Another recommended area for research is to investigate the role of digital media in meeting patients’ pre-operative information needs. This could include the use of mixed media.
Conclusions
Patients in this study approached admission for a general anaesthetic as a serious event that required a degree of planning. Fasting decisions were made within the context of knowledge and experience, and were made easier by the provision of clear information. This enabled individuals to adjust their fluid and food intake to meet the fasting requirements. Patients had differing information needs. Fasting duration was the outcome of fasting decisions and practicalities.
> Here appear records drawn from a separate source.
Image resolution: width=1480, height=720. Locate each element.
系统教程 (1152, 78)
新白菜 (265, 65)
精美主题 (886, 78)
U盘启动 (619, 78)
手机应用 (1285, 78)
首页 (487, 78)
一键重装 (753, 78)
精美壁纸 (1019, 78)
Recommendations for practice
Pre-operative assessment should include a question about admission-specific concerns. This would enable staff to assess specific information needs in addition to the minimum advice required, and to tailor information to each individual. For example, one participant wanted clear instructions about safely taking medication on the morning of surgery. Discussions should be clearly documented: this should include recording risks and alternatives, patient understanding and information preferences, as well as noting cases when information is declined.
The rationale for pre-operative fasting should be explained to all patients, both verbally and in writing (Box 2). This should include the relationship between how long fasting is required and the times patients are asked to stop eating and drinking. Fluid intake should be actively encouraged until the stated time to stop.